My general answer to this question is that if you have hypothalamic amenorrhea, and it’s not something else that’s causing your missing period, it is NEVER too early or too late to get it back. (The earlier the better, from a long term health perspective!)


There was recently a woman in my FB group who got her period back following the NPNW recovery plan who was 48. If you haven’t gone through menopause yet (which you can tell from your FSH and LH levels), and you definitively do not have PCOS, hyperprolactinemia or one of the other non hypothalamic related causes of missing periods, there isn’t much reason you CAN’T get it back.


I have data that can help answer this question from the survey I did for our book, No Period. Now What? It’s important to understand when looking at these data that the vast majority of women who took this survey were looking to get pregnant, so many worked on recovery for an amount of time typically between 3-8 months and if they didn’t get a natural period, moved on to fertility treatments. The recovery rate in this data set was 55% – but the overall period recovery rate in these same women after pregnancy and breastfeeding was 98%. Those who did not get a period during this effort at recovery were almost all able to recover periods at a later time.


First, here are recovery rates during this initial phase by year of birth. This survey was completed in 2012-2013, so the oldest woman, born in 1968, was approximately 44 at the time of the survey, the youngest was 17. I did not collect the year in which periods were recovered, so period recovery could have happened up to 6 years prior.


Percent of women at each birth year with a recovered period (those without a period went on to fertility treatments). Number of respondents per year is in parentheses.
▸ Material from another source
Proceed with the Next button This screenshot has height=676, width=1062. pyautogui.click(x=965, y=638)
Years with fewer than 5 respondents were combined as shown.


I always get annoyed when people only show aggregated data and not individual, so here’s the same information in a different way, showing the number who got a natural period (green) versus not (red, remember, this means they went on to fertility treatments, or possibly recovered their period after the survey was completed not that they never recovered their period!!)
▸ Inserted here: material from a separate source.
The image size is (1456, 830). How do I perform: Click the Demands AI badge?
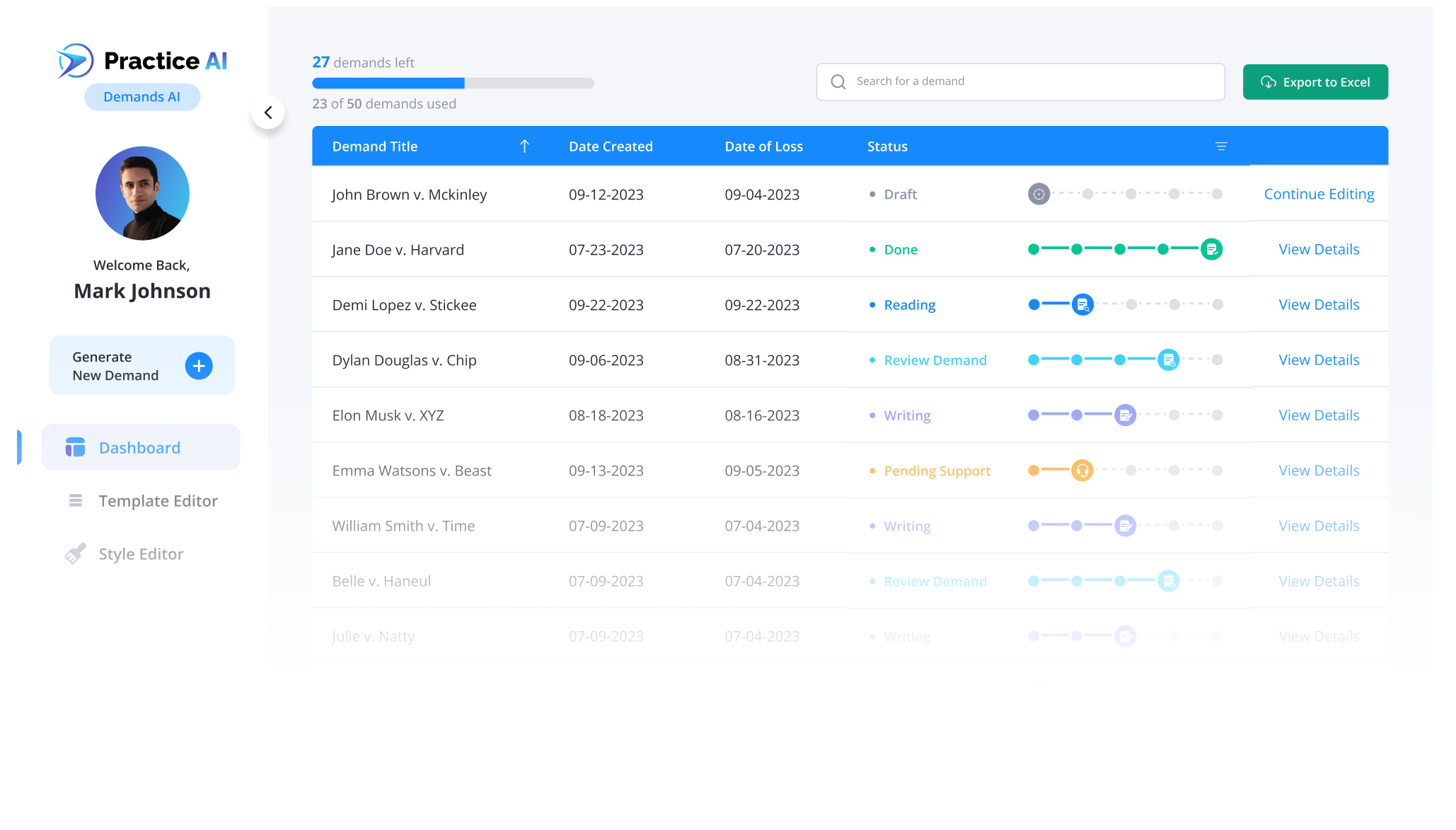141,97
What’s your interpretation of these data? To me it looks like there is not a difference in recovery rate based on how old you are. Recovery rates by birth year bounce between ~40-70% across the years, without any consistent pattern. The person born in 1968 did go on to conceive her children via IVF and commenced cycling after they were born. I’m trying to connect with the person born in 1995 to find out her story 🙂


The next question is, does time to recovery vary by age? I have previously found that time to recovery is NOT correlated with length of time periods have been missing. So now let’s look at year of birth versus recovery time.


Interestingly these data do suggest a somewhat longer time to recovery in those who are older. When I look at the median time to recovery it decreases from 7 months in those born from 1975-1979 to 5 months in those born 1980 or later. This could be because our brains are less malleable, slower to change. It could be that there is more overall stress as one gets older and tends to have more responsibilities. Could be a whole host of reasons. I would also really like to do another larger survey and hone in on this question a bit more, because people did recovery at different times so year of birth is not necessarily an accurate way of presenting these data.


Anyway, the upshot of all this is while it might take slightly longer to recover a missing period / recover from hypothalamic amenorrhea, there is no indication that your current age plays a role in ability to recover.


Hopefully if you’re on the older side, this provides more hope and motivation to keep working toward recovery!